_Task instructions_.
Decide whether each statement below agrees with the piece on Sutherland, answering yes or no and quoting the words of the piece that settle it: 1. Kalman came to England from Hungary in 1939. 2. A major English institution agreed to show the Sutherland retrospective from Antibes. 3. Churchill's wife had the Sutherland portrait of Churchill destroyed.

_Provided text_.
━━━━━━━━━━━━━━━━━━━━

Andras Kalman, who fled to England from Hungary in 1939, has been dealing in Sutherland since the Fifties. He gave him a show in Manchester in 1956. "The atmosphere was so much easier and friendlier then. There were no such things as contracts..." The sudden decline of Sutherland's reputation since his death in 1980 has saddened Kalman. (The Picasso Museum at Antibes put on a full-scale Sutherland retrospective last summer. It was offered to England. The catalogue had been written, the show already curated. No major English institution would touch it.)

Why did he disappear?

Kalman tells me about attacks on him by the critics for his high living. Sutherland loved staying at the Connaught, dining at Cipriani's. "They said that he'd sold out to the important and the fashionable." He was, he explains, a real "gentleman painter" by the end, feted by Lord Beaverbrook in his newspapers, portraitist to the rich and the famous. Some of these portraits - the early one of Somerset Maugham, for example - were brilliant and quite pitiless (Churchill's wife had his portrait by Sutherland destroyed) - and in no way marred by sycophancy. Many others were decidedly mediocre, probably painted to keep money flowing in to subsidise the expensive life-style appropriate to an English gentleman. Andras finds some of this fairly sympathetic. "It was no easy matter getting into Beaverbrook's or Maugham's circle!" he told me. "Believe me - I tried."

━━━━━━━━━━━━━━━━━━━━

_Dataset section_.
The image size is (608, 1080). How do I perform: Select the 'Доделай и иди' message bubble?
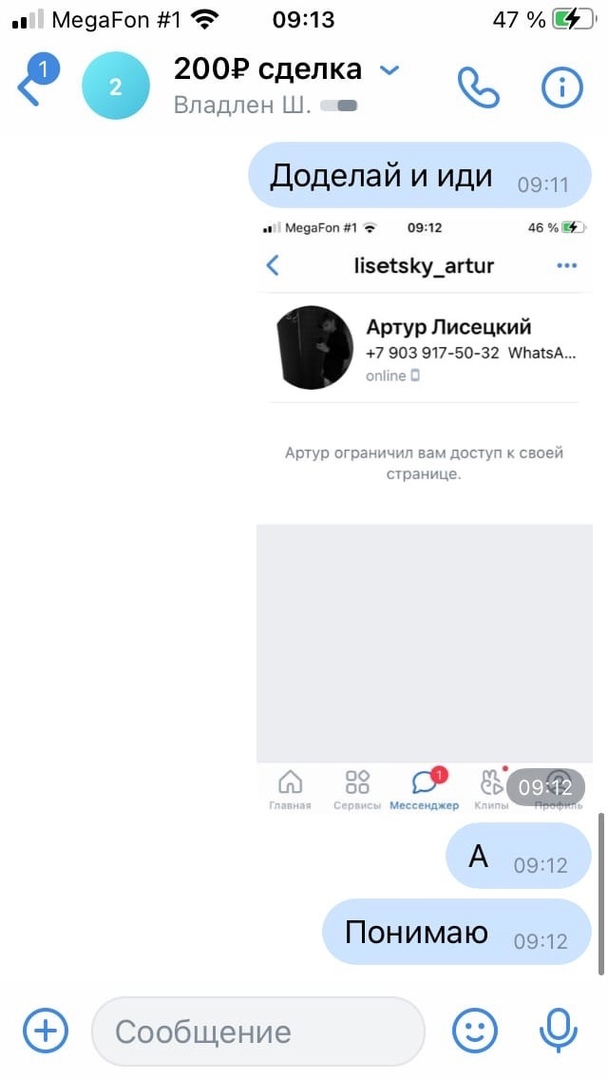click(x=420, y=175)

━━━━━━━━━━━━━━━━━━━━

_The response_.
1. Yes: "who fled to England from Hungary in 1939"
2. No: "No major English institution would touch it."
3. Yes: "Churchill's wife had his portrait by Sutherland destroyed"